The Mockingbird

Missing Corners

with 14 comments

So far, all of the analysis done on the strike zone has intentionally ignored pitches on the corners because there’s no way to know if they are being called balls because they’re too high or too wide. The downside to this is that it assumes that the strike zone is really a square, or at least the same distance from the plate at the knees as it is at the belt. No such luck. Here’s what it really looks like:

all-called-strikes.gif

Not even remotely rhombus! That’s every called strike from 2007 remapped to an average strike zone and given colors by density. As you can see, umpires are much more inclined to give a pitch off the plate to the sides (and slightly more to the left, because they give lefties the shaft, but that’s another story).

There are two ways of looking at this. You could say umpires generally call way too many strikes to either side but don’t give the corners, or that they call the corners very precisely but are willing to expand to either side on pitches if they are (vertically) right down them middle.

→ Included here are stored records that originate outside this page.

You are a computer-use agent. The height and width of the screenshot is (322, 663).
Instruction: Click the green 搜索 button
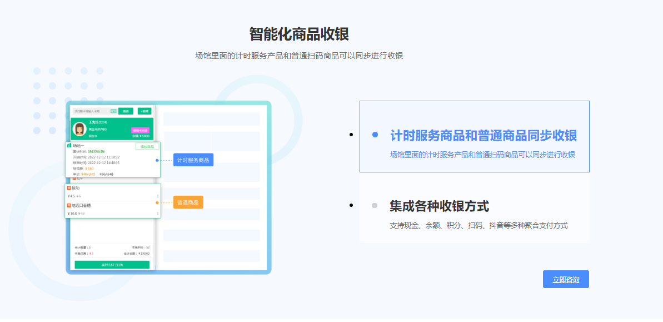click(x=126, y=111)
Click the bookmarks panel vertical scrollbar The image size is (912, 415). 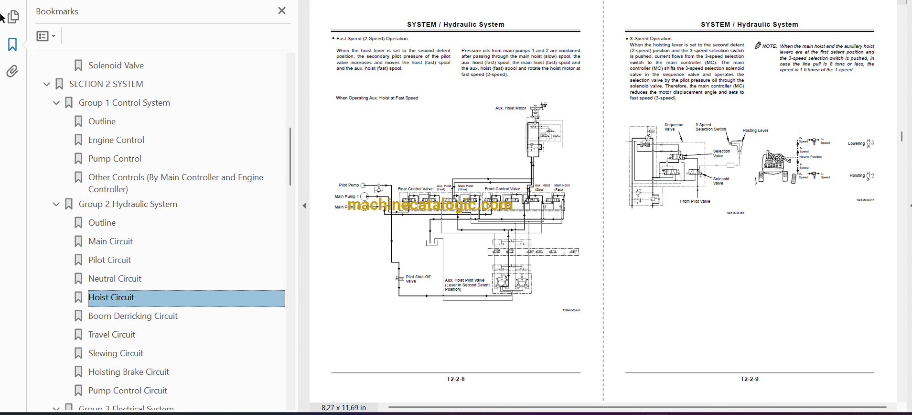[x=290, y=156]
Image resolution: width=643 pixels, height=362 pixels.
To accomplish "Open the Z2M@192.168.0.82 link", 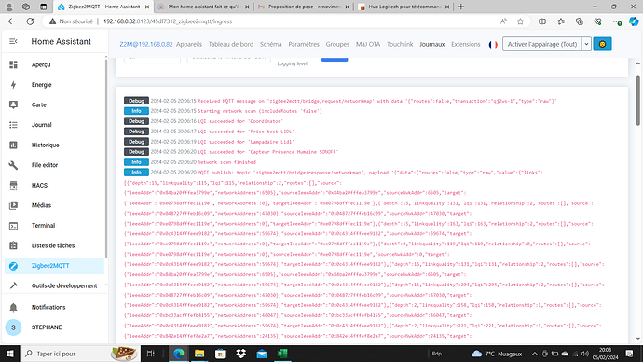I will click(x=146, y=44).
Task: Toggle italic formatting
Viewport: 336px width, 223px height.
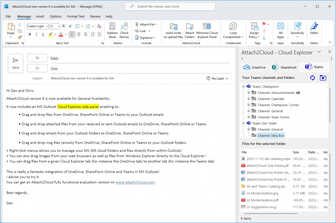Action: click(x=36, y=34)
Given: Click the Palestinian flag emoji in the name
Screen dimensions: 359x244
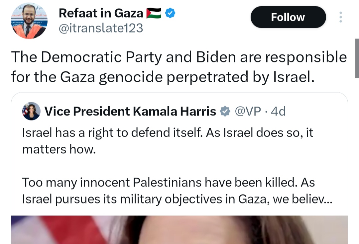Looking at the screenshot, I should coord(154,13).
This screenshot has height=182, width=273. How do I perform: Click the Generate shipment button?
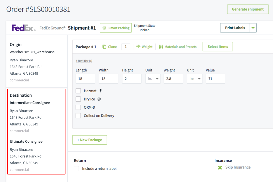click(x=248, y=9)
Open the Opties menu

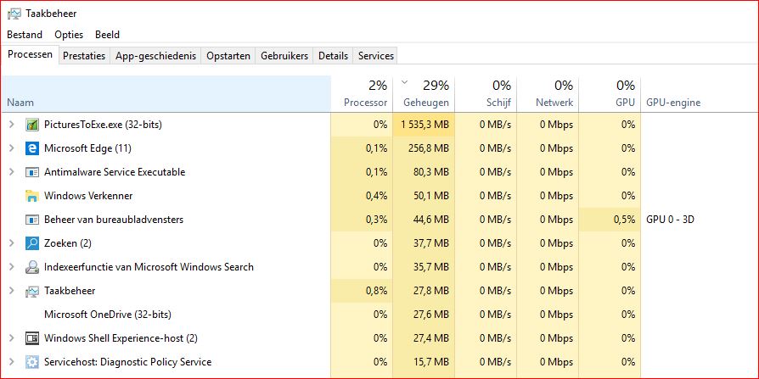point(69,35)
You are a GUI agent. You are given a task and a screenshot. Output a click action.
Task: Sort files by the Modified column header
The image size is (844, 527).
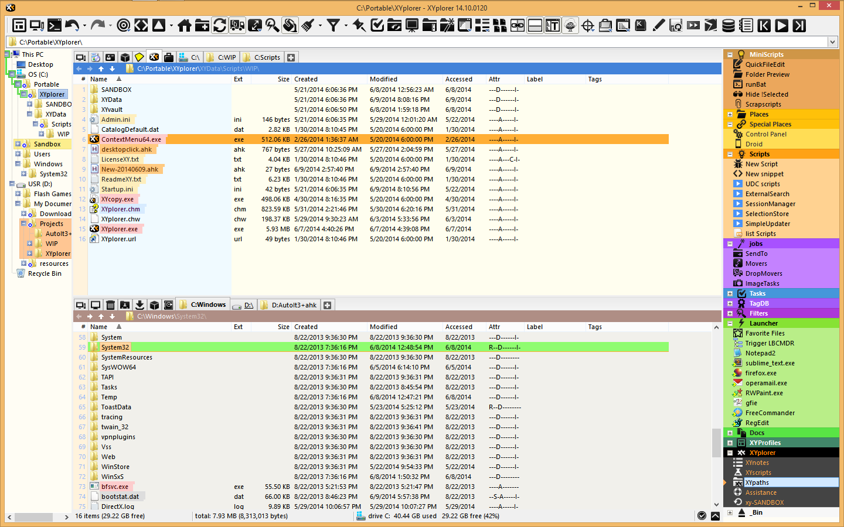click(x=383, y=79)
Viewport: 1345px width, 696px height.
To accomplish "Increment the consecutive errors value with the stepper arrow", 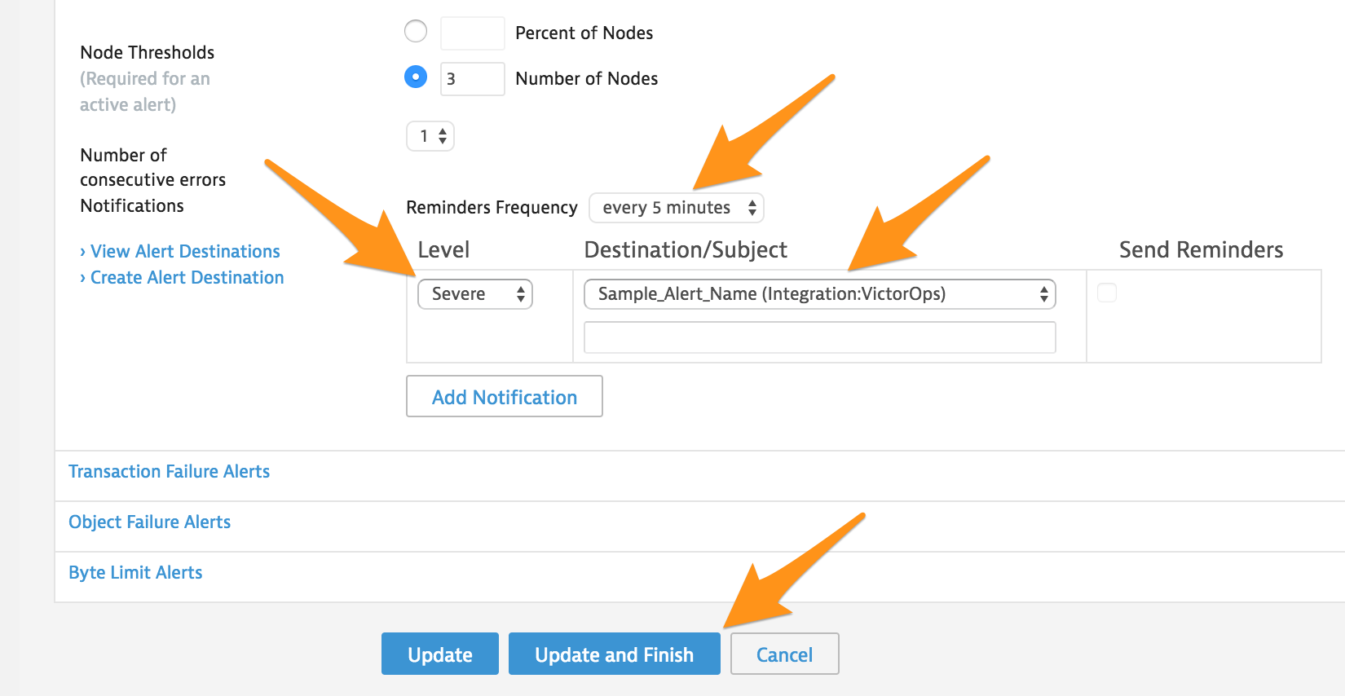I will point(442,132).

It makes sense- a pitch comes in that is both a little low AND maybe a little outside, the human mind are going to be less inclined to call it a strike than if it was outside but otherwise perfect at the belt, even if the actual distance from the strike zone is the same. In the umpire’s defense, those are also pitches that are next to impossible to hit if they’re off the plate. Here’s every pitch from 2007 that batters turned into a hit charted in the same way:

all-hits.gif

Lesson for today? Don’t throw it right down the pipe, meat. (Why does he keep callin’ me Meat? I’m the one driving a Porsche…)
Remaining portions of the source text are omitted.